## WHAT YOU WILL DO
Images in the entries are to be skipped, and everything else is to be written out exactly.

= = =

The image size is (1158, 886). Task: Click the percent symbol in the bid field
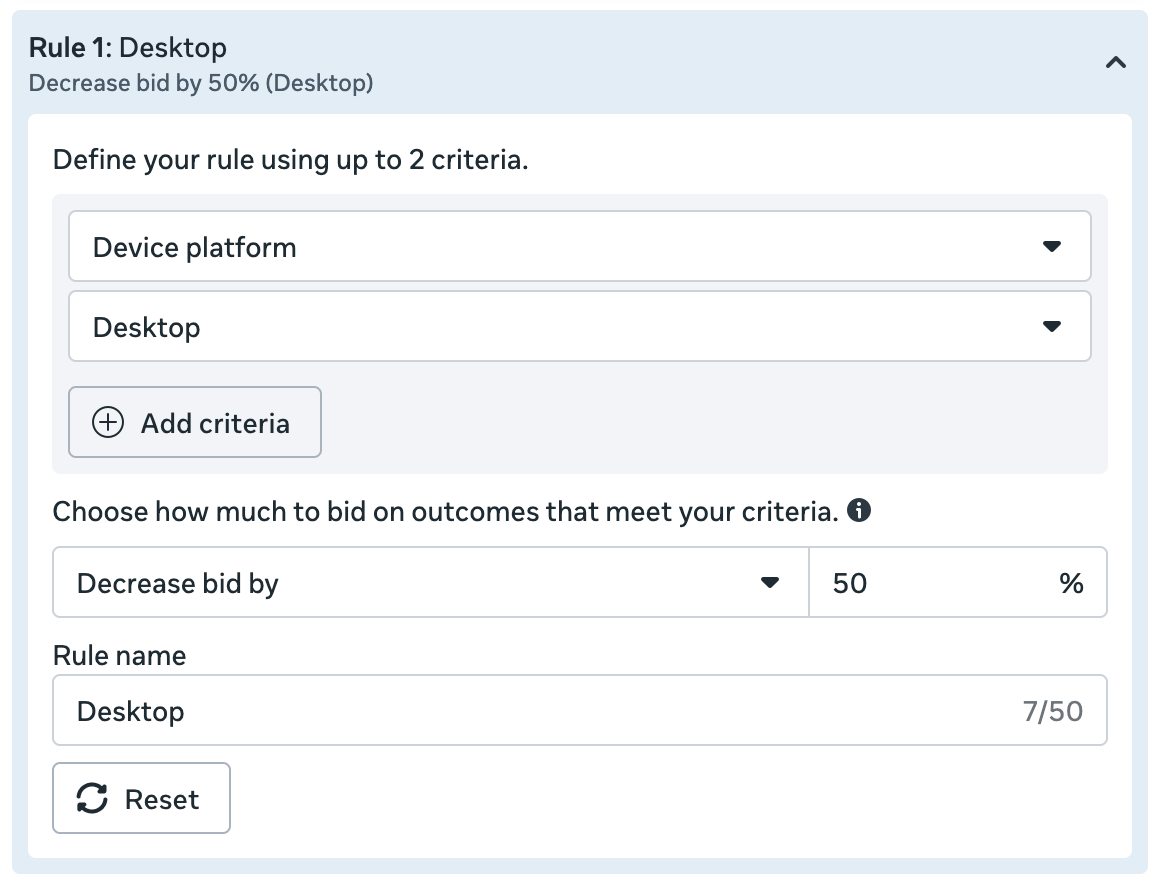click(x=1071, y=583)
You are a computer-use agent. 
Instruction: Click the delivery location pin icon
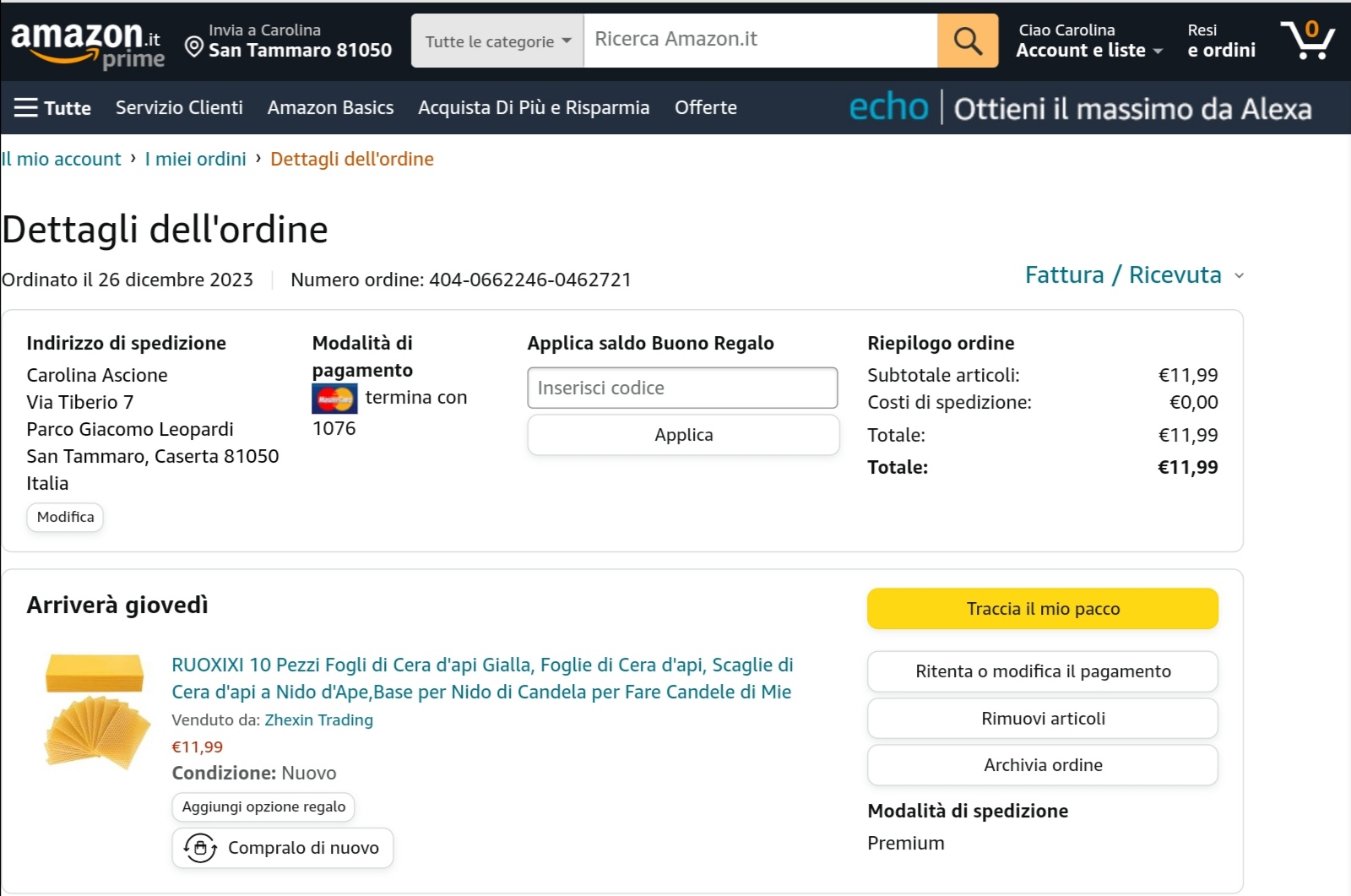pyautogui.click(x=193, y=47)
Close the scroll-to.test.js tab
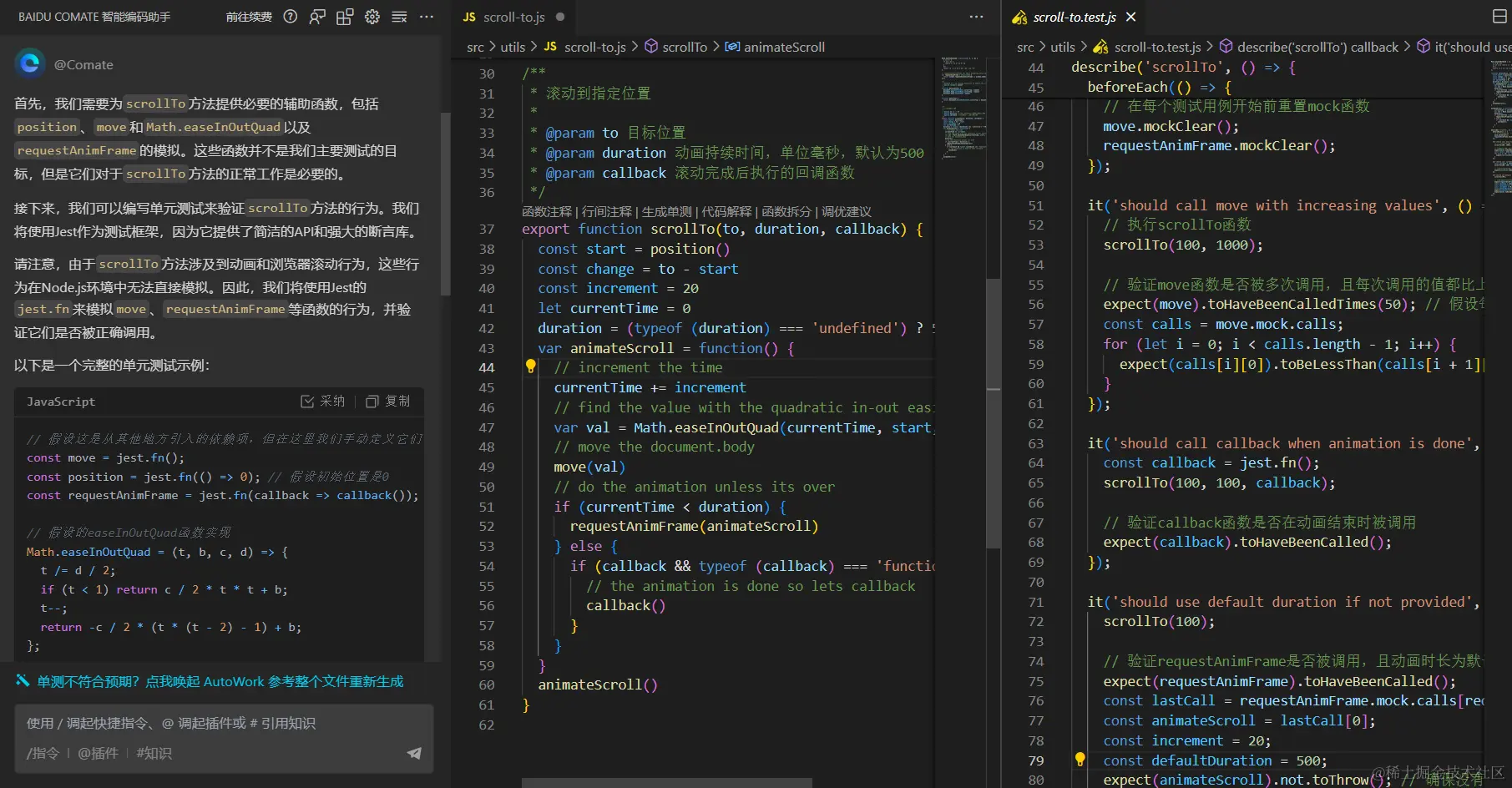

= = =

## ANSWER BOX
The image size is (1158, 886). Task: Click the percent symbol in the bid field
click(x=1071, y=583)
You are a computer-use agent. 
Instruction: Click the delivery location pin icon
pyautogui.click(x=193, y=47)
Close the scroll-to.test.js tab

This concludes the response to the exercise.